▶ **Passage to read**:

⁂

This is the question I set out to answer as a death penalty researcher. I couldn’t understand why lethal injection—ostensibly the most humane execution method yet devised—kept leading to torturous deaths. We use drugs to euthanize pets every day, and we know how physician-assisted suicide works. If drugs can be used to humanely end life in these other contexts, why are states so breathtakingly bad at doing it here?
But the short answer is that most everything I thought I knew about lethal injection was wrong. Lethal injection is nothing like what people think.
Botched executions are a part of this story, but they are the tip of the iceberg. They are the suffering that we see. Yet there is also suffering that we don’t see. A 2020 study of over two hundred lethal injection autopsies found that 84 percent showed acute pulmonary edema—lungs filled with froth, evidence that prisoners had drowned in their own fluids. As one court put the point, we are essentially waterboarding people to death. We’re just doing it with drugs under a façade of peaceful slumber.

⁂

▶ **Material shown**:
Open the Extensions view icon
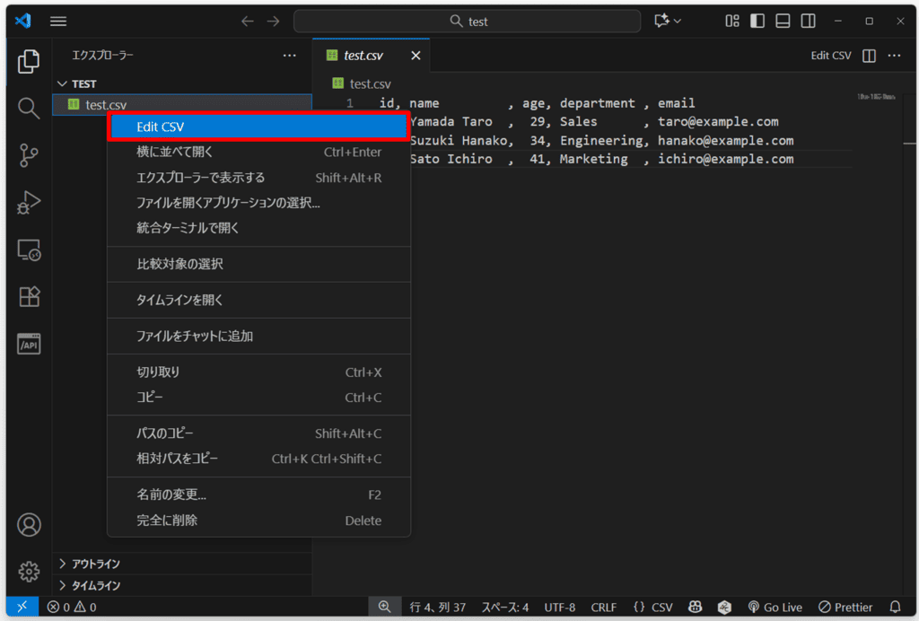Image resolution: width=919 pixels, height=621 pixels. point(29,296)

⁂

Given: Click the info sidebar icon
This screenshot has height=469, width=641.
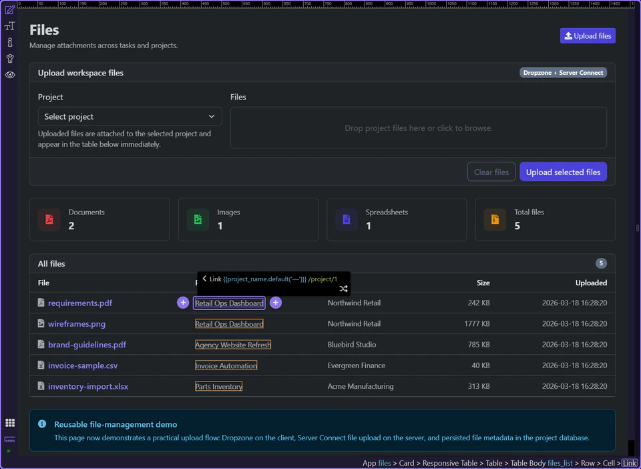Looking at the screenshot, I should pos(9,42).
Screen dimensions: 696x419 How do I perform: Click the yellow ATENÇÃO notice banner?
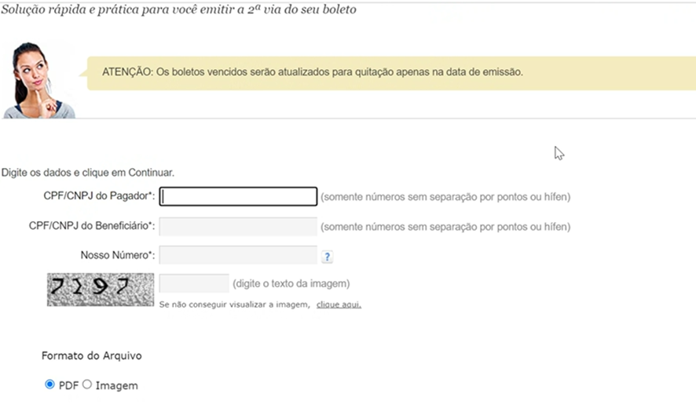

⁂

▶ **Activity**:
Extend the passage on lethal injection, picking up after its final sentence. The listing is unrelated to the passage on lethal injection and stands as separate material.

▶ **Answer to this task**:
But the tale told here is even bigger than the executions themselves, for behind the scenes is where it unfolds. Who knew (I didn’t) that states were deciding what drugs to use by Google searches. Or that the lethal injection drug combination that every state used for thirty years was made up off the top of some guy’s head. Or that the people pushing the syringes aren’t doctors. Or that states were getting drugs for lethal injection (at least until the DEA confiscated them) from a drug distributor run out of the back of a London driving school.
States tell us that lethal injection is humane, and when all goes as planned, that is how it looks. The scene is serene and distinctly medical, adding an aura of competence and careful oversight. The white coat enjoys a credibility not associated with the black hood.
But the visual is largely stagecraft—what Pulitzer Prize–winning journalist Garry Wills has called the “dramaturgy of death.” The gurney, the scrubs, the fact that executioners swab prisoners’ arms with alcohol before inserting the needle that will kill them—it’s all just theater. Backstage is a much uglier truth of medicine run amok.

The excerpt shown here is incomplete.